Sortie de base sur PlayStation 2, ce portage mal aimé de Star Wars Racer redevient attractif pour de mauvaises raisons.


Il aura fallu plus de vingt ans et une scène underground toujours aussi patiente pour que Star Wars Racer Revenge refasse parler de lui. Sorti en 2002 sur PlayStation 2, oublié aussi vite qu’il avait déboulé dans le sillage du pourtant plus marquant Episode I: Racer, le titre de LucasArts connaît aujourd’hui une seconde vie totalement inattendue. Non pas pour ses qualités ludiques, mais parce qu’il se retrouve au centre d’une potentielle faille majeure exploitée sur PlayStation 5. Une situation pour le moins ironique, symptomatique d’un écosystème où le passé continue de hanter le présent, et où la rétrocompatibilité devient parfois un talon d’Achille.


Un jeu mineur devenu pièce maîtresse

À l’origine, Star Wars Racer Revenge n’a jamais été un incontournable. Jeu de course arcade honnête mais sans éclat, il peinait à justifier son existence face à son prédécesseur, plus ambitieux et plus mémorable. Son retour sur PS4 en 2019, via une édition physique limitée signée Limited Run Games, relevait davantage de la curiosité pour collectionneurs que d’un véritable événement. Avec environ 8 500 exemplaires produits, cette version PS4 semblait promise à une discrète carrière sur les étagères des amateurs de raretés.

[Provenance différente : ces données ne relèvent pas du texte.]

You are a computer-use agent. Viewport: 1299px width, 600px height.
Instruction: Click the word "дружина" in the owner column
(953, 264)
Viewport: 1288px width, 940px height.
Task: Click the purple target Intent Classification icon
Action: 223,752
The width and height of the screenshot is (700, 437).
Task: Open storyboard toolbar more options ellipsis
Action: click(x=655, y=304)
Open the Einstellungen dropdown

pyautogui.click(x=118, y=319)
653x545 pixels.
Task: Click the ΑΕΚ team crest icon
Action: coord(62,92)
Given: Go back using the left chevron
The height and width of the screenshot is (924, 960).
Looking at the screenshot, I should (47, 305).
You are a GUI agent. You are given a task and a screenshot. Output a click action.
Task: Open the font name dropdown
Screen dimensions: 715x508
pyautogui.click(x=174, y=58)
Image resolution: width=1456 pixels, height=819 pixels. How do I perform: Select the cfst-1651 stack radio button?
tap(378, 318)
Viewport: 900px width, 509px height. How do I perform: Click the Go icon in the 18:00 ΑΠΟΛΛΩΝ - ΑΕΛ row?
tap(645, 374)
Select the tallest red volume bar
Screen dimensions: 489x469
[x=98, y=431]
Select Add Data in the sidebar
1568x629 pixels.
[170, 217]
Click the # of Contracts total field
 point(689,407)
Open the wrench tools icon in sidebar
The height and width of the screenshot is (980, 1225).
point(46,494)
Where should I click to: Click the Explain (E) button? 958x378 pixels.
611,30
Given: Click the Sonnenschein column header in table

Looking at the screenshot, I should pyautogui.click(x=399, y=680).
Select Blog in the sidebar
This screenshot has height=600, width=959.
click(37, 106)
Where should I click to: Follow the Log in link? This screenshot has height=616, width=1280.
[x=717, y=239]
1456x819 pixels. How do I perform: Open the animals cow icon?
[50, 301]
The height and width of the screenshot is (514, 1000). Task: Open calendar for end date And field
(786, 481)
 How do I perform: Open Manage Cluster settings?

Jusqu’à ce que la scène hacking s’y intéresse de très près.




Une faille enfouie dans la rétrocompatibilité

La raison de ce regain d’intérêt tient en une découverte technique attribuée à un chercheur connu sous le pseudonyme Gezine. En explorant certains menus spécifiques du jeu notamment le Hall of Fame il aurait mis en évidence une vulnérabilité exploitable sur PS5, via la couche de rétrocompatibilité PS4. Contrairement aux failles logicielles classiques, souvent rapidement colmatées par des mises à jour système, celle-ci reposerait sur du code ancien, hérité directement de l’architecture d’origine du jeu. Un reliquat du passé, interprété par la console moderne sans véritable garde-fou. C’est précisément ce point qui inquiète : la faille ne se situerait pas dans le firmware de la PS5 en lui-même, mais dans la manière dont celui-ci gère certains contenus legacy. En clair, Sony ne pourrait pas la corriger aussi facilement qu’un bug standard.



Jailbreak : promesse, pas encore réalité

Attention toutefois à tempérer l’emballement. À l’heure actuelle, aucun jailbreak grand public n’est disponible. L’exploit existe, il est documenté, mais reste en phase de développement. Les chercheurs impliqués n’ont pas encore publié d’outil utilisable par le grand public, préférant visiblement sécuriser leur méthode avant toute diffusion. Posséder Star Wars Racer Revenge ne garantit donc absolument rien à court terme. Le jeu constitue une clé potentielle, pas une solution clé en main. Un détail que beaucoup de spéculateurs semblent avoir volontairement ignoré.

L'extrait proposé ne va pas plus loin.